26th April 2014
1) Bill Shakespeare’s was 450 this week. Here are 50 everyday phrases that he bequeathed us … and for all fans of the Bard, I rather liked this word that I picked up on this week – a Bardalator – someone who idolises Shakespeare.
2) From Technology Review – which of the current technological developments are likely to stand the test of time? Agricultural drones, Maps of the brain and Agile Robots all make the list.
3) Anyone who has seen the film Gravity, will understand the destructive impact of random items orbiting the earth at speed. Apparently there are 135 million pieces of junk which are orbiting Earth at 18,000 mph – and U.S. space dominance is in danger of being ripped to shreds.
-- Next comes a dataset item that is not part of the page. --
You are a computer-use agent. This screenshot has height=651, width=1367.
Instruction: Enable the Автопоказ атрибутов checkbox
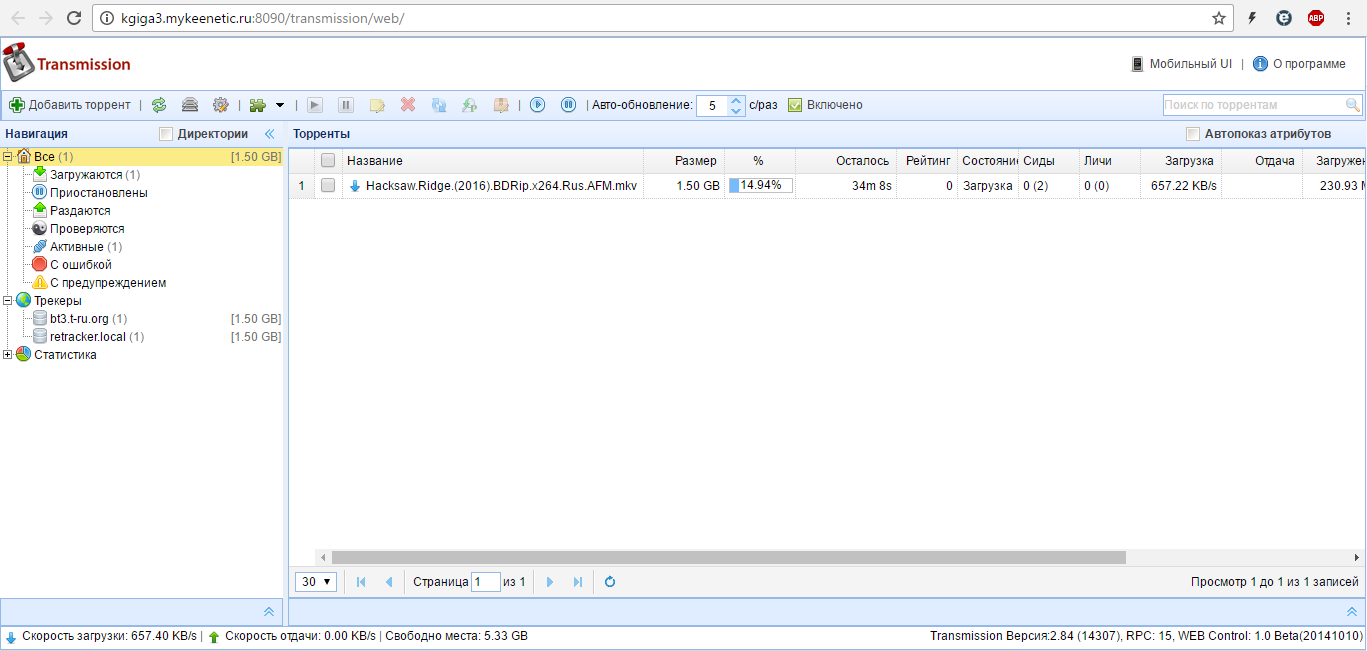[1192, 134]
4) People Magazine’s most beautiful person in the world is Lupita Nyong’o. Lupita had a difficult childhood which she addressed with great poignancy in a recent speech on race and beauty.
5) This chart shows which Social Channels are really good at driving traffic ( and which are not ) ‘Pinterest drives 7.10% of Web traffic that sites receive, second only to Facebook (21.25%), and leagues ahead of other social sites like Twitter, Reddit, StumbleUpon and LinkedIn. In the first quarter of 2014, the company drove 48.36% more traffic than it did at the end of 2013.’
6) Seems that some (big and high profile) organisations are still making mistakes when it comes to social media. Here The New York Police Department took to Twitter to solicit photos of police officers in the community, but the move fell flat with people instead posting images of alleged police brutality.
7) Not too long ago there were considerable fears that the internet and reliance electronic devices would separate and isolate individuals in society. Quite the opposite seems to be happening – the connectedness provided by the web has made new and surprisingly strong connections between devices ( and people) The positive power of the web nicely extrapolated here – How Airbnb and Lyft got Americans to finally trust one another.
8) Charting deaths on Mount Everest. As the Sherpas threaten strike action following the avalanche that killed 16 people, an interesting perspective from Outside’s Grayson Shaffer : ‘If, say, 1 percent of American college-aged raft guides or ski instructors were dying on the job (the mortality rate of Everest Sherpas) — the guiding industry would vanish.”
9) Which celebrities are your kids looking at on their mobile phones? The NYT takes a look at the Weird World of Internet Fame.
And finally, a fabulous cockney birds eye view : East London from the Air.